A morte não me assusta mais…
Um velho amigo de tempos felizes, beirando a terceira idade (argh!) e abalado por uma morte prematura inaceitável, mas inevitável, na família, me passa mensagem engasgada perguntando como eu descobri que estava com câncer e como eu reagi à notícia. Eu não tinha parado pra pensar nisto ainda e as perguntas me obrigaram a fazer uma retrospectiva dos meus últimos seis meses, onde se misturam a alegria de rever filhas e netos e andar por Nova Iorque, o temor da pandemia e a notícia, confirmação e aparente resolução do câncer.
Como eu já escrevi no blog, minha timidez crônica me fez criar uma casca pra poder enfrentar o mundo. E isto, ao longo da vida, me tornou racional, cético, agnóstico e fatalista. A possibilidade de câncer sempre rondou minha vida porque meus problemas de saúde sempre estiveram ligados aos aparelhos gástrico e digestivo (além da miopia, que evoluiu pra retinopatia num olho e epiteliopatia em outro). Sem muita regularidade, comecei a fazer checkups depois dos 50 anos e endoscopias e colonoscopias eram taxativos: muitos pólipos.
Este ano, resolvi fazer o checkup antes de viajar pros Estados Unidos, e a colonoscopia não conseguiu retirar 02 pólipos que, segundo a proctologista, indicavam alguma complicação, mandando seus fragmentos para biópsia. O resultado não ficou pronto e eu viajei já sabendo que poderia ter um carcinoma no intestino, mas deixando pra esquentar a cabeça quando retornasse, depois de estar com filhas e netos. Tive que voltar correndo porque a pandemia explodiu – eu estava lá quando a capital do mundo foi fechada pela primeira vez na história (isto não aconteceu nem quando o terror destruiu as Torres Gêmeas).

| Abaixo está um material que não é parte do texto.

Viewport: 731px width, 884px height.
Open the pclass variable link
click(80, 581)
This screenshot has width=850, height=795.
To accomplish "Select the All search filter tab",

Na volta, o resultado confirmou o câncer em estágio inicial e a recomendação de procurar um oncologista, que reconfirmou e pediu tomografias, que bateram o martelo. Aí sim eu fiquei assustado, nem tanto com o câncer (era inicial!): meu plano de saúde de mais de 20 anos não cobria internação hospitalar, e a cirurgia, conforme estimativa do médico, ficaria em uns R$120 mil, por baixo. Uma filha me disse que o Hospital de Base e o Hospital Universitário de Brasília eram considerados referência em câncer e outra lembrou que um amigo dela estava fazendo residência no Base.
Mas já estávamos em pandemia crescente e um médico aposentado, colega de diretoria na Associação do Núcleo Rural onde moro, disse que o HUB era o único hospital público daqui que estava liberado do atendimento de covid19 e falou com um amigo do filho dele, especializado em laparoscopia, que estava fazendo residência lá, exatamente em proctologia oncológica (se eu não fosse agnóstico, teria exclamado: sangue de Jesus tem poder!), que ficou de me atender.
Ele me ligou e fui levar os exames pra ele. Confirmou o câncer inicial, disse que, por causa da pandemia, o HUB tinha suspendido as cirurgias eletivas e estava fazendo apenas as oncológicas e emergenciais, ou seja, ele poderia me operar dentro dos próximos 30 dias. 20 dias depois, me convocou, mas meu teste de covid19 não dera o resultado ainda, a cirurgia foi adiada e aconteceu dia 27/05.
Ele tirou um bom pedaço do cólon, que mandou pra biópsia. O resultado só ficou pronto 02 meses depois: era adenocarcinoma mesmo no segmento da direita e um adenoma (sem câncer ainda) no segmento da esquerda. Ou seja: o câncer foi extirpado, mas eu preciso continuar acompanhando para evitar que outros pólipos virem cânceres…
Como eu disse lá em cima, eu me tornei racional, cético, agnóstico e fatalista. A esta altura da vida, divorciado duas vezes, 04 filhas, todas criadas e liberadas, e 06 netos (o mais velho fez 17 anos em agosto), não tenho mais muitos compromissos com a vida. E uma tremenda curiosidade, que só será satisfeita quando morrer: Deus existe ou não? Sinceramente, a morte não me assusta e, até certo ponto, me atrai.